### WHAT IS NEEDED
Reproduce every line of the listing below word for word.

*** RAW RECORDS ***

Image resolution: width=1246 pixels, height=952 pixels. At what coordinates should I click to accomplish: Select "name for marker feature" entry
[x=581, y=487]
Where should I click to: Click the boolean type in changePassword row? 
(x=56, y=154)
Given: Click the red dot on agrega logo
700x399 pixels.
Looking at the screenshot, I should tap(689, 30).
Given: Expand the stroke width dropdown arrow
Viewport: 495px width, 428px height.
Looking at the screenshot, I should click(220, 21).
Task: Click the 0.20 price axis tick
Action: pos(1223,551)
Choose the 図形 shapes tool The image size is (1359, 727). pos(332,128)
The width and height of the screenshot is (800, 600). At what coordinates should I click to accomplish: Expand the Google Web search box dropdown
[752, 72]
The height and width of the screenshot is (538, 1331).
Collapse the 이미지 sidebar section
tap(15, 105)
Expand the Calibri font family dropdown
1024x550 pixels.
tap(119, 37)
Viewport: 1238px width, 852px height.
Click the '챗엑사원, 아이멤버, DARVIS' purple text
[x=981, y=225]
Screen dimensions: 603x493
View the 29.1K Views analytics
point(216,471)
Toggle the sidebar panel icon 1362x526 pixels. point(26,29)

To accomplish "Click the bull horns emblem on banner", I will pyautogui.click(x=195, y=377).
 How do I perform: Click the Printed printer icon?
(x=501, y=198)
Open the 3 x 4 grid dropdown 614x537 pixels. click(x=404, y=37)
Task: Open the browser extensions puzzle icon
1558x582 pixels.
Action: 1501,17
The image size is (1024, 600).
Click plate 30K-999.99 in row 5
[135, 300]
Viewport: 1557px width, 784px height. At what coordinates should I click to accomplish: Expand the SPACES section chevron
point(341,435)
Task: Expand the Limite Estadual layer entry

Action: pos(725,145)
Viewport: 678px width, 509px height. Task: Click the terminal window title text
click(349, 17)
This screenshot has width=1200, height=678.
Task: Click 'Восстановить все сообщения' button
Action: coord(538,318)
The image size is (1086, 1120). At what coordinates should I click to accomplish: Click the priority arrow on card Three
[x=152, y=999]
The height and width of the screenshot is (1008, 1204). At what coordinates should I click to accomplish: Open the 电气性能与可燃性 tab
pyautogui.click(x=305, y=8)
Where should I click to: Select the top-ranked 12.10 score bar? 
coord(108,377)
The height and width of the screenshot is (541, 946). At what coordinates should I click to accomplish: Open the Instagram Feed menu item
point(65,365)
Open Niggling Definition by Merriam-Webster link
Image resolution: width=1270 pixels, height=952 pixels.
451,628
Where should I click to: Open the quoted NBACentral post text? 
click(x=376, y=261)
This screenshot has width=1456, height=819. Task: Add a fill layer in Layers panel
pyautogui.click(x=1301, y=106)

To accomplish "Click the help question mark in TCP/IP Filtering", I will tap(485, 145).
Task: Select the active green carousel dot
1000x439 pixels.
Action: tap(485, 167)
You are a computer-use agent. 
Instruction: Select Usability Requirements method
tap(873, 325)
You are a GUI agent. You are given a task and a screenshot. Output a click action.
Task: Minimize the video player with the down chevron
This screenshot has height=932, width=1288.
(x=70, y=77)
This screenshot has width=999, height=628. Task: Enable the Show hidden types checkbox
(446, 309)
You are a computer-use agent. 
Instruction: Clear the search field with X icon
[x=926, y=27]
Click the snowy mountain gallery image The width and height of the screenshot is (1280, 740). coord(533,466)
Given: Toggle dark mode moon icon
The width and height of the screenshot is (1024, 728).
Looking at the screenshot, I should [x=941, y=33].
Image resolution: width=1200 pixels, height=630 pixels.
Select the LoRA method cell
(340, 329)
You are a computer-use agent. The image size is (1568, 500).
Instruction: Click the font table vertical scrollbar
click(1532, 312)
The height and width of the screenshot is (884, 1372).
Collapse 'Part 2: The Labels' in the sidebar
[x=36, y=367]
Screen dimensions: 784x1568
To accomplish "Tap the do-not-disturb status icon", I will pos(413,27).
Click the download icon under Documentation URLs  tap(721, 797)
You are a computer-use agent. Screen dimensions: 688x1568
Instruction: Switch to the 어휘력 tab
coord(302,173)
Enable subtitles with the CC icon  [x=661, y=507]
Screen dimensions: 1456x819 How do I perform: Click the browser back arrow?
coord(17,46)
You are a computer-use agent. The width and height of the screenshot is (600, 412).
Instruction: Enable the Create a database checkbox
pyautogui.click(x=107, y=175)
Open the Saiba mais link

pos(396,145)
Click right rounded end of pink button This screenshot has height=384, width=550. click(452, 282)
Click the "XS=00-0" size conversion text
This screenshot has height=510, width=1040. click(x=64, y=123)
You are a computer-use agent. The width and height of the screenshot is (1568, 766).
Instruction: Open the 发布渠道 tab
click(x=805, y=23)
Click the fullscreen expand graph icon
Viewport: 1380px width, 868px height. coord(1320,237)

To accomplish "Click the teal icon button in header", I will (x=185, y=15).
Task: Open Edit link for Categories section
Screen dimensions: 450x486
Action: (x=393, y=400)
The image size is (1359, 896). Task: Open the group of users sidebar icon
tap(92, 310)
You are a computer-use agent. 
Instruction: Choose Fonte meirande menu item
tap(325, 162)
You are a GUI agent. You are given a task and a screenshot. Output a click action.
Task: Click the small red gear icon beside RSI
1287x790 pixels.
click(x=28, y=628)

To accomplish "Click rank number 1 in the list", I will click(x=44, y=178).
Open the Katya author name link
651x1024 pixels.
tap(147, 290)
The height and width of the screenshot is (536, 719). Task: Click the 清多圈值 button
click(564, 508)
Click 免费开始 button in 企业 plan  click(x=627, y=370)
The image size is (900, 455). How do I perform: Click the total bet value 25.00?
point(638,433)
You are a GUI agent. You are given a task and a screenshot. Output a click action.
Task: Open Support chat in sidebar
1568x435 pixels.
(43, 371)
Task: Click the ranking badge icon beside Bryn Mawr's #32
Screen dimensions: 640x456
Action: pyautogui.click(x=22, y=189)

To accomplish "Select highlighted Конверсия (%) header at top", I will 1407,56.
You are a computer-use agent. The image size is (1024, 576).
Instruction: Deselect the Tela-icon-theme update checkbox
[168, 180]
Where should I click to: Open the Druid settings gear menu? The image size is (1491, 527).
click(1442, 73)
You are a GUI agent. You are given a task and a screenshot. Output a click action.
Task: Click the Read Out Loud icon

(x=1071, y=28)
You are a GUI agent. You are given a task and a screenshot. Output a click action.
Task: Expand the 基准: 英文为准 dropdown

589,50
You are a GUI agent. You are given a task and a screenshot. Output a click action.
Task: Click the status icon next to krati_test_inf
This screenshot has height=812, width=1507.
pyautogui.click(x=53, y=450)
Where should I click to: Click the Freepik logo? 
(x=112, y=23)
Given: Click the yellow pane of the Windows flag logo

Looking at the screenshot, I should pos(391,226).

***

### THE ANSWER
Image resolution: width=1246 pixels, height=952 pixels. At what coordinates should I click to accomplish: Select "name for marker feature" entry
[x=581, y=487]
Where should I click to: Click the boolean type in changePassword row? 
(x=56, y=154)
Given: Click the red dot on agrega logo
700x399 pixels.
Looking at the screenshot, I should tap(689, 30).
Given: Expand the stroke width dropdown arrow
Viewport: 495px width, 428px height.
Looking at the screenshot, I should click(220, 21).
Task: Click the 0.20 price axis tick
Action: pos(1223,551)
Choose the 図形 shapes tool The image size is (1359, 727). pos(332,128)
The width and height of the screenshot is (800, 600). At what coordinates should I click to accomplish: Expand the Google Web search box dropdown
[752, 72]
The height and width of the screenshot is (538, 1331).
Collapse the 이미지 sidebar section
tap(15, 105)
Expand the Calibri font family dropdown
1024x550 pixels.
tap(119, 37)
Viewport: 1238px width, 852px height.
Click the '챗엑사원, 아이멤버, DARVIS' purple text
[x=981, y=225]
Screen dimensions: 603x493
View the 29.1K Views analytics
point(216,471)
Toggle the sidebar panel icon 1362x526 pixels. point(26,29)

To accomplish "Click the bull horns emblem on banner", I will pyautogui.click(x=195, y=377).
 How do I perform: Click the Printed printer icon?
(x=501, y=198)
Open the 3 x 4 grid dropdown 614x537 pixels. click(x=404, y=37)
Task: Open the browser extensions puzzle icon
1558x582 pixels.
Action: 1501,17
The image size is (1024, 600).
Click plate 30K-999.99 in row 5
[135, 300]
Viewport: 1557px width, 784px height. At what coordinates should I click to accomplish: Expand the SPACES section chevron
point(341,435)
Task: Expand the Limite Estadual layer entry

Action: pos(725,145)
Viewport: 678px width, 509px height. Task: Click the terminal window title text
click(349, 17)
This screenshot has width=1200, height=678.
Task: Click 'Восстановить все сообщения' button
Action: coord(538,318)
The image size is (1086, 1120). At what coordinates should I click to accomplish: Click the priority arrow on card Three
[x=152, y=999]
The height and width of the screenshot is (1008, 1204). At what coordinates should I click to accomplish: Open the 电气性能与可燃性 tab
pyautogui.click(x=305, y=8)
Where should I click to: Select the top-ranked 12.10 score bar? 
coord(108,377)
The height and width of the screenshot is (541, 946). At what coordinates should I click to accomplish: Open the Instagram Feed menu item
point(65,365)
Open Niggling Definition by Merriam-Webster link
Image resolution: width=1270 pixels, height=952 pixels.
451,628
Where should I click to: Open the quoted NBACentral post text? 
click(x=376, y=261)
This screenshot has width=1456, height=819. Task: Add a fill layer in Layers panel
pyautogui.click(x=1301, y=106)

To accomplish "Click the help question mark in TCP/IP Filtering", I will tap(485, 145).
Task: Select the active green carousel dot
1000x439 pixels.
Action: tap(485, 167)
You are a computer-use agent. 
Instruction: Select Usability Requirements method
tap(873, 325)
You are a GUI agent. You are given a task and a screenshot. Output a click action.
Task: Minimize the video player with the down chevron
This screenshot has height=932, width=1288.
(x=70, y=77)
This screenshot has width=999, height=628. Task: Enable the Show hidden types checkbox
(446, 309)
You are a computer-use agent. 
Instruction: Clear the search field with X icon
[x=926, y=27]
Click the snowy mountain gallery image The width and height of the screenshot is (1280, 740). coord(533,466)
Given: Toggle dark mode moon icon
The width and height of the screenshot is (1024, 728).
Looking at the screenshot, I should [x=941, y=33].
Image resolution: width=1200 pixels, height=630 pixels.
Select the LoRA method cell
(340, 329)
You are a computer-use agent. The image size is (1568, 500).
Instruction: Click the font table vertical scrollbar
click(1532, 312)
The height and width of the screenshot is (884, 1372).
Collapse 'Part 2: The Labels' in the sidebar
[x=36, y=367]
Screen dimensions: 784x1568
To accomplish "Tap the do-not-disturb status icon", I will pos(413,27).
Click the download icon under Documentation URLs  tap(721, 797)
You are a computer-use agent. Screen dimensions: 688x1568
Instruction: Switch to the 어휘력 tab
coord(302,173)
Enable subtitles with the CC icon  [x=661, y=507]
Screen dimensions: 1456x819 How do I perform: Click the browser back arrow?
coord(17,46)
You are a computer-use agent. The width and height of the screenshot is (600, 412).
Instruction: Enable the Create a database checkbox
pyautogui.click(x=107, y=175)
Open the Saiba mais link

pos(396,145)
Click right rounded end of pink button This screenshot has height=384, width=550. click(452, 282)
Click the "XS=00-0" size conversion text
This screenshot has height=510, width=1040. click(x=64, y=123)
You are a computer-use agent. The width and height of the screenshot is (1568, 766).
Instruction: Open the 发布渠道 tab
click(x=805, y=23)
Click the fullscreen expand graph icon
Viewport: 1380px width, 868px height. coord(1320,237)

To accomplish "Click the teal icon button in header", I will (x=185, y=15).
Task: Open Edit link for Categories section
Screen dimensions: 450x486
Action: (x=393, y=400)
The image size is (1359, 896). Task: Open the group of users sidebar icon
tap(92, 310)
You are a computer-use agent. 
Instruction: Choose Fonte meirande menu item
tap(325, 162)
You are a GUI agent. You are given a task and a screenshot. Output a click action.
Task: Click the small red gear icon beside RSI
1287x790 pixels.
click(x=28, y=628)

To accomplish "Click rank number 1 in the list", I will click(x=44, y=178).
Open the Katya author name link
651x1024 pixels.
tap(147, 290)
The height and width of the screenshot is (536, 719). Task: Click the 清多圈值 button
click(564, 508)
Click 免费开始 button in 企业 plan  click(x=627, y=370)
The image size is (900, 455). How do I perform: Click the total bet value 25.00?
point(638,433)
You are a GUI agent. You are given a task and a screenshot. Output a click action.
Task: Open Support chat in sidebar
1568x435 pixels.
(43, 371)
Task: Click the ranking badge icon beside Bryn Mawr's #32
Screen dimensions: 640x456
Action: pyautogui.click(x=22, y=189)

To accomplish "Select highlighted Конверсия (%) header at top", I will 1407,56.
You are a computer-use agent. The image size is (1024, 576).
Instruction: Deselect the Tela-icon-theme update checkbox
[168, 180]
Where should I click to: Open the Druid settings gear menu? The image size is (1491, 527).
click(1442, 73)
You are a GUI agent. You are given a task and a screenshot. Output a click action.
Task: Click the Read Out Loud icon

(x=1071, y=28)
You are a GUI agent. You are given a task and a screenshot. Output a click action.
Task: Expand the 基准: 英文为准 dropdown

589,50
You are a GUI agent. You are given a task and a screenshot. Output a click action.
Task: Click the status icon next to krati_test_inf
This screenshot has height=812, width=1507.
pyautogui.click(x=53, y=450)
Where should I click to: Click the Freepik logo? 
(x=112, y=23)
Given: Click the yellow pane of the Windows flag logo

Looking at the screenshot, I should pos(391,226).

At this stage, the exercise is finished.